Von Pazin nach Potpićan
Potpićan ist die Perle Istriens. Wortlos schmunzelnd sind wir uns einig. Wortlos deshalb, weil wir gar nicht sprechen können. Wir haben den Mund voll Cevapcici. Und wenn er gerade leer ist, schieben wir ein Pommes frites nach. Alles ditschen wir immer wieder in Ajvar. Eine Paste aus Paprika und Auberginen in den Geschmacksrichtungen mild bis scharf. Eine Spezialität der Balkanküche.
Wir sind die einzigen Gäste im Buffet Zagi. Eine Art Wellblechbude an einer stark befahrenen Straße. Spartanisch eingerichtet. Neonbeleuchtung. Im überdimensionierten Fernseher läuft eine Quizshow. Wir verstehen kein Wort, müssen wir auch nicht, es ist überall der gleiche Unsinn, der die Menschen betäubt. Fünf Sterne hat dieses Restaurant bei Google. Allerdings gibt es auch nur eine Bewertung und die ist vom Besitzer selbst.

» Gesammelte Daten
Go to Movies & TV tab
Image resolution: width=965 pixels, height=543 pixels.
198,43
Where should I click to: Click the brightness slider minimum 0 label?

» Aufgaben
a) Wie viele Bewertungen hat das Buffet Zagi laut dem Text über Potpićan bei Google?
b) Schreiben Sie bitte aus dem Text über Potpićan die Stelle von „Von Pazin nach“ bis „Spezialität der Balkanküche.“ wortgetreu ab.

» Lösungen
a) Nur eine, und die stammt vom Besitzer selbst.

b)
Von Pazin nach Potpićan
Potpićan ist die Perle Istriens. Wortlos schmunzelnd sind wir uns einig. Wortlos deshalb, weil wir gar nicht sprechen können. Wir haben den Mund voll Cevapcici. Und wenn er gerade leer ist, schieben wir ein Pommes frites nach. Alles ditschen wir immer wieder in Ajvar. Eine Paste aus Paprika und Auberginen in den Geschmacksrichtungen mild bis scharf. Eine Spezialität der Balkanküche.